Adrian Bull of the government-owned National Nuclear Laboratory said the rest of the world is watching Britain "very avidly" as the UK struggles to secure a commercially viable deal for nuclear energy in an open market.
Talks with EDF over the country's first new nuclear power station in over two decades rest on the strike price – a fixed long-term price for nuclear electricity – to be agreed between the government and the provider.
This is affected by the profits EDF will accumulate, the capital cost of building the power station and how long the contract lasts for.
Bull said he was confident the 60,000 jobs in the nuclear industry in Britain would benefit from a deal.
"I hope in a few years' time we're looking back on that strike price conversation and saying 'that took a while, but thank heavens we got over it and we're now in a position to make some really good progress'," he said.
"We keep hearing there is movement towards an end point, but it is clearly is such an important decision – one that will bind both parties for decades to come – it's crucially important they get it right.
"I'm confident personally we will see progress on that."
Energy and climate change secretary Ed Davey is under intense pressure over the negotiations but has sought to reduce some of the pressure by suggesting Japanese firm Hitachi could offer a strike price he would be "happy" with.
"This is a real test for me, having made my doubts about nuclear in the past because of the price," he told the Guardian newspaper.
"Well, I am going to get the right price."
Britain will lose eight gigawatts of power by 2023 because of the closure of 15 nuclear reactors – a shift which is contributing to the short-term energy crisis reported on by Politics.co.uk last month.
Carbon emission reduction targets mean new nuclear power stations are a must for the UK government – but the Liberal Democrats have committed to avoiding subsidising the nuclear industry.
Bull hopes a deal will move the story on from concerns about whether a mutually acceptable nuclear strike price is achievable to the opportunities new nuclear would bring for the UK economy.
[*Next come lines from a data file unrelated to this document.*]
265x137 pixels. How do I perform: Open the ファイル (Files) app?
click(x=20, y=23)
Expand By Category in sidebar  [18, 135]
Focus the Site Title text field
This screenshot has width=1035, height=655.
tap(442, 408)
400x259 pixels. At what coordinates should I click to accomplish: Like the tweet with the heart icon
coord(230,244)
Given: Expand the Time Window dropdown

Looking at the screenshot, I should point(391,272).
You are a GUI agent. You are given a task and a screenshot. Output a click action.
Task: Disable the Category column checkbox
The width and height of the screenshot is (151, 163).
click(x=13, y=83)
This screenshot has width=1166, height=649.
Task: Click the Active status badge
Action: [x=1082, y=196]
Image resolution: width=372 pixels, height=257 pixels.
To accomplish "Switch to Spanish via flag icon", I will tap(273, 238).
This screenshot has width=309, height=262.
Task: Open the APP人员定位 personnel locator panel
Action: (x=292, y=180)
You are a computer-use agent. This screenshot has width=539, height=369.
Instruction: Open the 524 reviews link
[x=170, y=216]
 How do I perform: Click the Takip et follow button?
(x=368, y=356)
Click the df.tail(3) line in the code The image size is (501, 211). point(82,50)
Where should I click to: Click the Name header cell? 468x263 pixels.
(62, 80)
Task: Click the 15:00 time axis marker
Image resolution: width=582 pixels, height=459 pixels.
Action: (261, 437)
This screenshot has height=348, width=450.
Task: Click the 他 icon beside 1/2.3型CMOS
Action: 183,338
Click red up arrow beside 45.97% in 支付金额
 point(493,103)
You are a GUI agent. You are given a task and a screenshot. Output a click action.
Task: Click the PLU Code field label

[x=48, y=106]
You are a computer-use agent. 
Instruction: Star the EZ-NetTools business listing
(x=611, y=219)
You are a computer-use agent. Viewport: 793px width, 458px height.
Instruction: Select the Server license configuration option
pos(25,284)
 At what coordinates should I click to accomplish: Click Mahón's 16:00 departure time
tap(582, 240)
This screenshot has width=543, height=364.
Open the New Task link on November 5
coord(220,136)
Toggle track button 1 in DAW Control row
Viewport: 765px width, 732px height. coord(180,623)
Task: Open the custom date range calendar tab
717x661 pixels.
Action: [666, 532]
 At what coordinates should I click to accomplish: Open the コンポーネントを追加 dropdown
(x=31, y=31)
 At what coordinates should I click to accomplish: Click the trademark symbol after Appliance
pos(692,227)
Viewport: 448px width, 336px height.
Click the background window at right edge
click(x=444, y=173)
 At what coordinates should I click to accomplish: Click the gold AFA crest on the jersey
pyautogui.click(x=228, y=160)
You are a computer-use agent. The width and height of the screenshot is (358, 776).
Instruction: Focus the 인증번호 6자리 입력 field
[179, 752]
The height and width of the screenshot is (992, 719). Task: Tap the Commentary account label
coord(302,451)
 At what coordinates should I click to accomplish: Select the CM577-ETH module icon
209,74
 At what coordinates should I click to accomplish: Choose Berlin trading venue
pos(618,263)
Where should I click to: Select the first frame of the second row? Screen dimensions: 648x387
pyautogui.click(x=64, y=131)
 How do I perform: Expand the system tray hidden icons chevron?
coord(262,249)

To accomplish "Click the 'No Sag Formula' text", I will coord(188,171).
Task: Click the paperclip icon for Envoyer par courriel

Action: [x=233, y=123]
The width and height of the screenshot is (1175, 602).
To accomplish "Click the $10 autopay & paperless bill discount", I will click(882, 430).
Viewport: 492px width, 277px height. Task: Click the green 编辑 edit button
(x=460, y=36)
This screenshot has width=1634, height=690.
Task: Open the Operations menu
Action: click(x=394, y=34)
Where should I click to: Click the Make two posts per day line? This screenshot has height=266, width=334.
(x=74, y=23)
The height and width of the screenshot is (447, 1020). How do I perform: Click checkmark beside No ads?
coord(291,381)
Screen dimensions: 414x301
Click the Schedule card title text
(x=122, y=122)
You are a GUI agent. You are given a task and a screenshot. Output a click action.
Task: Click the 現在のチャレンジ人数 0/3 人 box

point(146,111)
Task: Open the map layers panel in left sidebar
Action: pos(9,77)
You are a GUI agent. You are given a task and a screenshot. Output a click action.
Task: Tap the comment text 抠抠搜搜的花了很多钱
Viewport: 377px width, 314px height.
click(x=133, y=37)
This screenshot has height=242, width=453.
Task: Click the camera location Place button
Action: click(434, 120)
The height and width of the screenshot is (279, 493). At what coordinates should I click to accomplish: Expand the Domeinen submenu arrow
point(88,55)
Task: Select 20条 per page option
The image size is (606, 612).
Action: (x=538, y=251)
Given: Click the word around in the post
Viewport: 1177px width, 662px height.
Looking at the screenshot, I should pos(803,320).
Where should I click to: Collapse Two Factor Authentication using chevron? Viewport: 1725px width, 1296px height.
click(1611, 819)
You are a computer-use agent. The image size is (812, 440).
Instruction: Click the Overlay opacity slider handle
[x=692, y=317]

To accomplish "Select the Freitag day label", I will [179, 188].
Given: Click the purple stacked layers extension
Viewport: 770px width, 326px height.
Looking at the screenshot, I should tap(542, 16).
"That spotlight of attention on the UK is also related to a number of other aspects of our nuclear industry as well," he added.
"Stepping forward with new build will also help to encourage international links in areas like research and development, waste and legacy, and continuing to operate the existing sites.
"If we have that final piece of the jigsaw, the new build piece, I think we will have a very vibrant future for the nuclear industry here in the UK that is putting us in a great position to build on our skills and heritage in the international marketplace."